**Textauszug:**
__________

Schon der Begriff des „carmen“ ist schwer zu übersetzen, wecken Übersetzungen ins Deutsche als „Stadthaus“ oder „Stadtvilla“ doch Assoziationen, die die Mehrheit dieser Häuser schwerlich erfüllen kann und auch soll. Es sei denn, die Häuser seien speziell für den Tourismus zu Appartmentkohorten oder zu Hotels quasi aufgerüstet worden. Càrmenes de Granada. Was bleibt? Es bleibt das Spiel mit unseren Assoziationen, mit unseren Bildern über die Erzählungen von 2001 Nacht und über die Erzählerin selbst, Scheherazade.
Wer mehr über zwei dieser Càrmenes wissen möchte, kann sich in die Texte zum Carmen de la Victoria und zum Carmen Blanco (de la Fundación Rodriguez-Acosta) versenken, die im Anschluss an die Bilder unten zu finden sind.


Carmen de la Victoria

Man kann versuchen, dieses Ensemble von Gebäude, Terrassen und Gärten, nüchtern zu betrachten und dann auch so zu beschreiben. Dann liest sich dies etwa wie folgt:
Die Geschichte des Carmen de la Victoria reicht weit zurück: 1574 kaufte Pater Antúnez das Terrain, das bereits zu arabischer Zeit bebaut war, und erbaute dort ein Konvent. Seine heutige Struktur erhielt der Carmen zu Beginn des 19. Jahrhunderts, als dieses Konvent abgerissen und der ehemalige Carmen de la Victoria-Huerto del Olivarillo und der Carmen del Pencal zusammengelegt wurden. 1945 wurde er von der Universität Granada erworben. Zunächst diente er als studentische Unterkunft, dann bis heute als Residenz für die Gäste der Universität.

__________

**Arbeitsanweisungen:**
a – Nenne alle Anwesen, die im Textauszug über die Càrmenes von Granada mit einem Eigennamen beginnend mit „Carmen“ bezeichnet werden.
b – Gib die Einträge vom Anfang bis einschließlich der Zeile mit „Looking at the screenshot, I should point(111,198).“ als nummerierte Liste wieder und lass dabei Leerzeilen weg.
Der Textauszug und die Einträge stammen aus unterschiedlichen Quellen.

[Einträge aus einer Sammlung]
__________

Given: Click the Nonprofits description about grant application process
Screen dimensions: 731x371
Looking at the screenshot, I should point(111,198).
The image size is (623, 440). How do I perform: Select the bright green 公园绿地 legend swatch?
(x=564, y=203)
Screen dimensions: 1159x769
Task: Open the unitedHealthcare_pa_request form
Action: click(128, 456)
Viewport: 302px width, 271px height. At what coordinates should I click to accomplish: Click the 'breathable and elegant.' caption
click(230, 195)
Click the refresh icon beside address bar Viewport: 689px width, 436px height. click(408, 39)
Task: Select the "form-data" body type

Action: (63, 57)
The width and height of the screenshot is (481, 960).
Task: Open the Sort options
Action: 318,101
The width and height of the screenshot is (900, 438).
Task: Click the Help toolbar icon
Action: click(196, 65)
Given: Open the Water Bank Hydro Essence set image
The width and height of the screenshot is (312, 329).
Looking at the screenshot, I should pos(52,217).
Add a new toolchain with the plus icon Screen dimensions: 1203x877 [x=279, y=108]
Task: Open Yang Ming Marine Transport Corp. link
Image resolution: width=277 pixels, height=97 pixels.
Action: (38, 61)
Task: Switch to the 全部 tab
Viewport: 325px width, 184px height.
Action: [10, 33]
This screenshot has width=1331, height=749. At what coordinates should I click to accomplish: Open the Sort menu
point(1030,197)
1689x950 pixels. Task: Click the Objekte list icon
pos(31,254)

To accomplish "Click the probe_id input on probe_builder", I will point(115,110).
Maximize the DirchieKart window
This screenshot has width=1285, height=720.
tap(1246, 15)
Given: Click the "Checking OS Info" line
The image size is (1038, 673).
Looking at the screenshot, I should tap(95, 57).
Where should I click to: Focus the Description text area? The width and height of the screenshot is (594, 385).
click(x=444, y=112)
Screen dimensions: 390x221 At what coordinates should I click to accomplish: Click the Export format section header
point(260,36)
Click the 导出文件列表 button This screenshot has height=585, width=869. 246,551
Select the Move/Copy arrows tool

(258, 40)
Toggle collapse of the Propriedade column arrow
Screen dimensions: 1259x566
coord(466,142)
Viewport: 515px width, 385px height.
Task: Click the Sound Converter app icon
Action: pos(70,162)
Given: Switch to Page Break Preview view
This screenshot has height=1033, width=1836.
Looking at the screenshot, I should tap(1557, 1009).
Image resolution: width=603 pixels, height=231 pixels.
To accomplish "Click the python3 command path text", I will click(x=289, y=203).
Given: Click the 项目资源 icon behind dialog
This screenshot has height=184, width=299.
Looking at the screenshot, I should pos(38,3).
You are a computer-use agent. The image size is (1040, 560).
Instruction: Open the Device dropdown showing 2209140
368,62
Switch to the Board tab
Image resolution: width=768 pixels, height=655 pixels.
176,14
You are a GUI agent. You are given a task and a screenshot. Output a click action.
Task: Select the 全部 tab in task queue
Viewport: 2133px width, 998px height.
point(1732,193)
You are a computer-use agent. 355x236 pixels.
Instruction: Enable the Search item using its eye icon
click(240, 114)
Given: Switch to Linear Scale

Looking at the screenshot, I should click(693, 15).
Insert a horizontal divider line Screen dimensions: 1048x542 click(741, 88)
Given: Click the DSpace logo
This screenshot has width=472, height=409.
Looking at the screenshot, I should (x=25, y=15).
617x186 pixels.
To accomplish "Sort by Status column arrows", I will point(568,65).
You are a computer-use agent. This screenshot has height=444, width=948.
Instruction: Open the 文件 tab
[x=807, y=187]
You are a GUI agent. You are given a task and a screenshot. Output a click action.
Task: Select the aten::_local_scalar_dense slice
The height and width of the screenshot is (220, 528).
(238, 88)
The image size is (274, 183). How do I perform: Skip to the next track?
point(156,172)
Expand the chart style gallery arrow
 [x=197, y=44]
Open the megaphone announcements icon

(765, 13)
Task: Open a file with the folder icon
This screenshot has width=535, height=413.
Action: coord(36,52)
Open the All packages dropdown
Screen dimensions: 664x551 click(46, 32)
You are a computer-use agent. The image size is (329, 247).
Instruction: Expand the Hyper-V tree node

__________

**Lösungen:**
a –
Carmen de la Victoria
Carmen Blanco (de la Fundación Rodriguez-Acosta)
Carmen de la Victoria-Huerto del Olivarillo
Carmen del Pencal

b –
1. Given: Click the Nonprofits description about grant application process
2. Screen dimensions: 731x371
3. Looking at the screenshot, I should point(111,198).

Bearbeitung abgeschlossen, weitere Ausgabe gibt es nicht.